BY PAT FARNELLI
Wyoming County Press Examiner
Candidates for the position of warden at the Wyoming County Correctional Facility will be interviewed on Monday, Aug. 13, Commissioner Tom Henry announced Tuesday.
Henry said that 13 applications were received for the position, three of which were eliminated due to lack of qualifications. One of the 10 applicants to be interviewed is Interim Warden Kenneth Repscher.
The commissioners also approved a state of the art upgrade to the wireless 911 system for the county Communications Center during the meeting Tuesday. The ZTRON system will run on the I3 standard system, which is considered the “next generation” system for 911 service, according to Debra Raimondi, county public safety director.
The ZTRON system is available through COSTAR- the state’s cooperative purchasing program, she noted.
The original price for the ZTRON system was $505,115, but through various credits and discounts the price was reduced to $414,379.
The purchase of the system was approved by the commissioners.
The county has been pursuing grant funding for other upgrades to the 911 system, such as new radio devices and CADs, and they have received information about a discount program for the radios through Kenwood.
The ZTRON system requires only one PC per station. It will allow photos to be texted to the 911 system, and the phone calls can be automatically switched over to the Bradford County 911 system if responders have to go there during an emergency. Other counties can join into the updated system as well.
There is a 12-week delivery time for the new system, Riamondi said.
New lights were installed in the county employee parking lot, which will help make the downtown area safer at night, Chief Clerk William Gaylord said.
The commissioners approved job descriptions for county employees during their regular meeting. Raises for some of the same employees were approved at the salary board meeting afterward.
The job description for assistant office manager at the correctional facility was approved. Linda Stacknick, who is already employed in that position, received a 10 percent raise from $24,337 to $26,737.
Another job description was approved for the inmate clerk position.
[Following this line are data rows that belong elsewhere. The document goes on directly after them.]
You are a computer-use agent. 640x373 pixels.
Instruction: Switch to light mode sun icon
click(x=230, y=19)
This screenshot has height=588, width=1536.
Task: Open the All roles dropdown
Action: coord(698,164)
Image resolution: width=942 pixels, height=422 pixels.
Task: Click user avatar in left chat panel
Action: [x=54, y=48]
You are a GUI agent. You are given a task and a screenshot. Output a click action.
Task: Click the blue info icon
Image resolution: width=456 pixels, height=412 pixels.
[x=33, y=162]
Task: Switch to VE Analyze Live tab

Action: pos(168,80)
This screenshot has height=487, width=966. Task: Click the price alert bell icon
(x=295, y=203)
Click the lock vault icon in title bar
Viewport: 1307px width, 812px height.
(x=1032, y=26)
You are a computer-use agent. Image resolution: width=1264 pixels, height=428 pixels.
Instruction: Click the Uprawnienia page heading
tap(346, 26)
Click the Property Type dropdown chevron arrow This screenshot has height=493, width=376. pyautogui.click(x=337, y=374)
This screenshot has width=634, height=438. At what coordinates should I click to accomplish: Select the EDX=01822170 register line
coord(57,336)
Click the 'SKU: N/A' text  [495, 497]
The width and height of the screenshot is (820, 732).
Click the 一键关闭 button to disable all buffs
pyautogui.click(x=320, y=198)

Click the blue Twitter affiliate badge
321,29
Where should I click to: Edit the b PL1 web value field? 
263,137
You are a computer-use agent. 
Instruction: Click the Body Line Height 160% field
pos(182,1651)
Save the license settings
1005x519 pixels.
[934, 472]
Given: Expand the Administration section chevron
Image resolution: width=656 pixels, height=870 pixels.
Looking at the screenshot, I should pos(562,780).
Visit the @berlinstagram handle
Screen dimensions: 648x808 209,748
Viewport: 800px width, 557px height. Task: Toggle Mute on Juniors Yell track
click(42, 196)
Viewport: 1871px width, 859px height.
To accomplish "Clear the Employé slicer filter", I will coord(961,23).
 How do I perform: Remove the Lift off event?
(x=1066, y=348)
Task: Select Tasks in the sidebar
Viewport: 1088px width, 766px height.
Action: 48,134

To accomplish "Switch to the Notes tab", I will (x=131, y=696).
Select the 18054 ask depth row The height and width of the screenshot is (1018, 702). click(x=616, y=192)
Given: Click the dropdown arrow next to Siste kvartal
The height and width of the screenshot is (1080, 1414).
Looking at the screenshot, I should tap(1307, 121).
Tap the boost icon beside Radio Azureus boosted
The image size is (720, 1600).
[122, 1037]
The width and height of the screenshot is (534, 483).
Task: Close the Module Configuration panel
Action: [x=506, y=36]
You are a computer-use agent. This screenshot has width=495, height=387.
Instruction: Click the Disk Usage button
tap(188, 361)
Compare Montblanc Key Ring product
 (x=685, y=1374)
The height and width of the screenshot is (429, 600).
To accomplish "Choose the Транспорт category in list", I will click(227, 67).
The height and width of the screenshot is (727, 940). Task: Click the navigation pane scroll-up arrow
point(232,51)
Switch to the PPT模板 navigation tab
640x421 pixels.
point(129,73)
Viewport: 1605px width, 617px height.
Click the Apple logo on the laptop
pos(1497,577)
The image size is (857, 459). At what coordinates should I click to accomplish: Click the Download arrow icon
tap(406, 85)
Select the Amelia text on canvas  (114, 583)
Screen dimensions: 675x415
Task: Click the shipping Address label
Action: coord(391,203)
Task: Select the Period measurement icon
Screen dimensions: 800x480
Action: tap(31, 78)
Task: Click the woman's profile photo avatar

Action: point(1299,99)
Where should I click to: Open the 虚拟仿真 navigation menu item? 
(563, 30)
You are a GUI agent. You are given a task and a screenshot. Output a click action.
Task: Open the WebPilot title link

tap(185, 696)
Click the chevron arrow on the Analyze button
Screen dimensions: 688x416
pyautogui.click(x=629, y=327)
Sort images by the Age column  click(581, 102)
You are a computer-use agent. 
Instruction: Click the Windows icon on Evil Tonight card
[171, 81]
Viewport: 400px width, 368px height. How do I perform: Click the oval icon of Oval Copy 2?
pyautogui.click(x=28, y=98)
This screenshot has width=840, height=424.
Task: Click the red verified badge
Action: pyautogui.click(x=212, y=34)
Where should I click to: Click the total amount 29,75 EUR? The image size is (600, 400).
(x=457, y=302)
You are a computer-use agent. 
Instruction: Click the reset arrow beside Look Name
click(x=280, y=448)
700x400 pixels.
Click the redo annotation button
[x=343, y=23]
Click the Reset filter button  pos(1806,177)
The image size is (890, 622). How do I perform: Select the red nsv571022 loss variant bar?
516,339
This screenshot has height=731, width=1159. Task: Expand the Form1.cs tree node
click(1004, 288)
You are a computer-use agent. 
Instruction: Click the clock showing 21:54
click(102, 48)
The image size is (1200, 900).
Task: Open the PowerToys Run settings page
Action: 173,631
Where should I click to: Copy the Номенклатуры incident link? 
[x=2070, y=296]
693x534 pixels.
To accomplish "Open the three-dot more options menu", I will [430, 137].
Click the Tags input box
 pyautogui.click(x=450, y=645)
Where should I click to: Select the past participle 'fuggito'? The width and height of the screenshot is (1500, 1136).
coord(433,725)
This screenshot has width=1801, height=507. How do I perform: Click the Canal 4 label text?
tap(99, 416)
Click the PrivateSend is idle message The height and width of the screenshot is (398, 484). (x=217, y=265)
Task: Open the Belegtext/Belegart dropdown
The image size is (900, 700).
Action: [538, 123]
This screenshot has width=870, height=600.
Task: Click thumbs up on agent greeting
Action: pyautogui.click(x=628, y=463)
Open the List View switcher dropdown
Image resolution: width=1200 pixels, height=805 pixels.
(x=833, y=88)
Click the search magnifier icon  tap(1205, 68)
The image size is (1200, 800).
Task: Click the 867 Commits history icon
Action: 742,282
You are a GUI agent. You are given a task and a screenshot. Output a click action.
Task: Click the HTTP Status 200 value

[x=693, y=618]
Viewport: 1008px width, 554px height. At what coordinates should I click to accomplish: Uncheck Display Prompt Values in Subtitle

This position simply needed a more specific description, and was not addressed by the salary board.
Two legal secretaries working in the district attorney’s office had changes in their job description and salary raises which were approved by commissioners.
“What they do far exceeds their job description,” District Attorney Jeff Mitchell said. “We simply could not hire someone off the street to replace them.”
Arlene Traver, the legal secretary who handles mainly juvenile cases, and Pam King, the legal secretary for adult court, were both approved for five percent raises by the commissioners, which is the maximum according to the union, effective by the next pay period.
The North East Pennsylvania Insurance Fraud Tax Force members were approved for the salary increase they had recommended, by the commissioners.
Donald Mason, director of the community wood project, was approved for a $3 an hour increase in pay.
President Judge Russell Shurtleff said that although Mason’s job already exists, the responsibilities have expanded as the project has expanded.
It is a non-union job, and Mason has no health insurance as a job benefit, as his wife already works for the county and he is covered under her plan.
The wood project is not paid for out of the county general fund, as it is a judicial project, and his salary is paid through the sale of firewood.
“It is a very unique program,” the judge said. “The wood is bought and delivered, and probationers, persons owing child support, and some juvenile offenders cut the wood. It is then sold at market prices, and the profit is used to pay their court fines and support.”
Shurtleff noted that Mason works in an unheated area under adverse weather conditions.
Changes in job description and pay were discussed for two employees of the assessor’s office, but the subject was tabled until Thursday so that the employees could attend.
Photo identification for voters for the presidential election was briefly discussed.
The Iroquois Trail was discussed, as it has been surveyed several times and there is a conflict regarding its path. The original line of the trail will be kept. A more recent survey plotted the trail path too close to the wood project and part of the railroad bed.
The trail will end up on county property near the old Marcy Cemetery property and railroad bed, and a stone wall will be preserved rather than be removed.
The trail is currently under construction, with a great deal of earth moving underway.
The Department of Environmental Protection informed the commissioners that old railroad ties unearthed there will have to be landfilled, even though they tested negative for creosote.
The agreement for the county IT technician to work with local police departments has been revised by Solicitor James E. Davis, mainly for technical language.
Davis said that he has drawn up a memo concerning the organization and role of the prison board, especially in regard to hiring and filing for the correctional facility.